In recent weeks, New Jersey’s primary whistleblower statute—the Conscientious Employee Protection Act (“CEPA”)—has been the subject of increased judicial scrutiny.

In Hitesman v. Bridgeway, Inc., 214 N.J. 235 (2014), the New Jersey Supreme Court held that, to assert a claim for retaliation under CEPA based on complaints concerning “improper quality of patient care” or conduct “incompatible with a clear mandate of public policy concerning the public health,” a plaintiff must, at a minimum, identify a source of law or other authority that sets forth a standard from which to determine whether there was a reasonable belief the employer engaged in the alleged misconduct.

In Stark v. South Jersey Transit Authority, No. A-1758-11T2, 2014 N.J. Super. Unpub. LEXIS 1150 (App. Div. May 21, 2014), the Appellate Division held (i) that the plaintiffs’ illegal recording of a private conversation did not constitute protected activity under CEPA or the Law Against Discrimination (“LAD”), and (ii) that the plaintiffs could not otherwise use the recording as evidence for it was obtained in a manner that violated state wiretapping law and that failed to satisfy the mitigating factors articulated in Quinlan v. Curtiss-Wright Corp., 204 N.J. 239 (2010) (for more on Quinlan, see our prior alert).

In Lippman v. Ethicon, 217 N.J. 292 (2014), the state Supreme Court granted certification on the issue of whether a “watchdog” employee qualifies as a whistleblower under CEPA by performing the tasks and functions of the job for which he or she was hired.

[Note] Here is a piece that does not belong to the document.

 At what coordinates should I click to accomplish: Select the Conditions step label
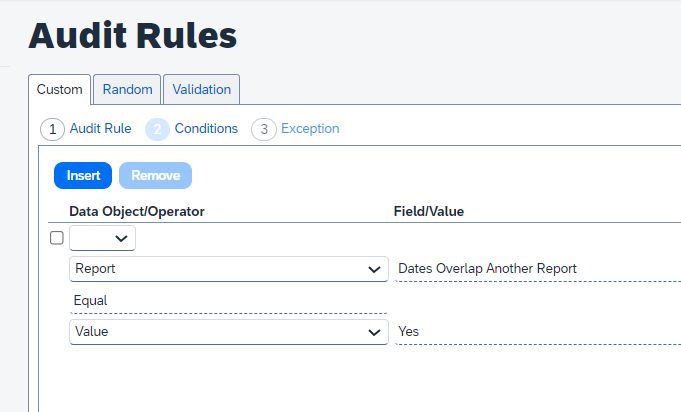point(206,129)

This post summarizes these three cases and examines their implications for New Jersey employers.

Hitesman v. Bridgeway, Inc.

Background & Holding

James Hitesman (“Hitesman”) worked as a registered nurse for a nursing home operated by Bridgeway, Inc. (“Bridgeway”).  Hitesman was terminated after he complained to the facility’s management about the rate of infectious diseases among patients, anonymously contacted government agencies and the press to report those concerns, and released partially-redacted patient records to a television reporter, in violation of Bridgeway’s confidentiality policy and the Health Insurance Portability and Accountability Act (“HIPAA”).

Hitesman filed suit under CEPA alleging that Bridgeway had retaliated against him for complaining about conduct that he “reasonably believed” constituted “improper quality of patient care” and was “incompatible with a clear mandate of public policy concerning the public health.” To establish the legal standard governing the alleged misconduct, as is required under CEPA, Hitesman identified the following authorities: the American Nursing Association (“ANA”) Code of Ethics, Bridgeway’s Internal Code of Conduct contained in its Employee Handbook, and Bridgeway’s Statement of Resident Rights.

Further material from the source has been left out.